■ **Records for the exercise**

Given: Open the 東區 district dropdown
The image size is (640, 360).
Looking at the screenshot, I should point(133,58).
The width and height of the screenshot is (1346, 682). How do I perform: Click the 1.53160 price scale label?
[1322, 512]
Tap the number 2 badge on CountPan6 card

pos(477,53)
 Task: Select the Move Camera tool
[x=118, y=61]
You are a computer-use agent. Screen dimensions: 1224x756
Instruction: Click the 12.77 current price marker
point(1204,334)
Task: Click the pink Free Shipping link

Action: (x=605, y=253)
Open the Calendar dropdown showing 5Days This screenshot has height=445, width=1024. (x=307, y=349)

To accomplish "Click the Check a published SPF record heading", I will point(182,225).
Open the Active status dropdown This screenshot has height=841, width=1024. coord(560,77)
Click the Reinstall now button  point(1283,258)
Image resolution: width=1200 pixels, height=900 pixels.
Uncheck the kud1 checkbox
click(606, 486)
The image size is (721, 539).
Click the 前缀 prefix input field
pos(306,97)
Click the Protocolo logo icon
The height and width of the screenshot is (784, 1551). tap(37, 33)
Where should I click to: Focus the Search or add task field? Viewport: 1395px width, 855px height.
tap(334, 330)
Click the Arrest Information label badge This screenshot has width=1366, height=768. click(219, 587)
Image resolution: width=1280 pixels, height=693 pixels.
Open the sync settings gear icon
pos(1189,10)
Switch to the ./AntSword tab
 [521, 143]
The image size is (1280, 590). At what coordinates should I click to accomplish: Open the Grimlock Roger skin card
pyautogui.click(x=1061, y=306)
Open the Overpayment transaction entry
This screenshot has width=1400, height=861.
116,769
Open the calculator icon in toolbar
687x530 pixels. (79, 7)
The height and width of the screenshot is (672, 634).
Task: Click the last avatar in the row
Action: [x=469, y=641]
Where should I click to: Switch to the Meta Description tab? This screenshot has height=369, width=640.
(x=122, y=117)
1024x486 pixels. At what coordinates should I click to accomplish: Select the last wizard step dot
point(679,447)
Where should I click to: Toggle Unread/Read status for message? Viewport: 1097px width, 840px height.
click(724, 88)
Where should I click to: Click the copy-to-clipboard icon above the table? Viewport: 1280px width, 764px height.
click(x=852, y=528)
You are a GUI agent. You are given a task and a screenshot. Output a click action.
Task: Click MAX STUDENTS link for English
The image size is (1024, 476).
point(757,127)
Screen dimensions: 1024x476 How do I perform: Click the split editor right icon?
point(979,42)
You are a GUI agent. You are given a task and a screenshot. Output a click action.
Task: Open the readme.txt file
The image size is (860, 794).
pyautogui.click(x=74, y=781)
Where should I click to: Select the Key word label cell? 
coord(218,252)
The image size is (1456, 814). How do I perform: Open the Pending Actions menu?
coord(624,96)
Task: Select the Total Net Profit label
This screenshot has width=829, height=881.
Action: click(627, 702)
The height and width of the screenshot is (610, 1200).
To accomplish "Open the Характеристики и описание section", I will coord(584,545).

■ **Problem description**
In the data above, find the line containing "The image size is (1024, 476).", then copy it and every later line exactly.

■ **Solution to this exercise**
The image size is (1024, 476).
point(757,127)
Screen dimensions: 1024x476 How do I perform: Click the split editor right icon?
point(979,42)
You are a GUI agent. You are given a task and a screenshot. Output a click action.
Task: Open the readme.txt file
The image size is (860, 794).
pyautogui.click(x=74, y=781)
Where should I click to: Select the Key word label cell? 
coord(218,252)
The image size is (1456, 814). How do I perform: Open the Pending Actions menu?
coord(624,96)
Task: Select the Total Net Profit label
This screenshot has width=829, height=881.
Action: click(627, 702)
The height and width of the screenshot is (610, 1200).
To accomplish "Open the Характеристики и описание section", I will coord(584,545).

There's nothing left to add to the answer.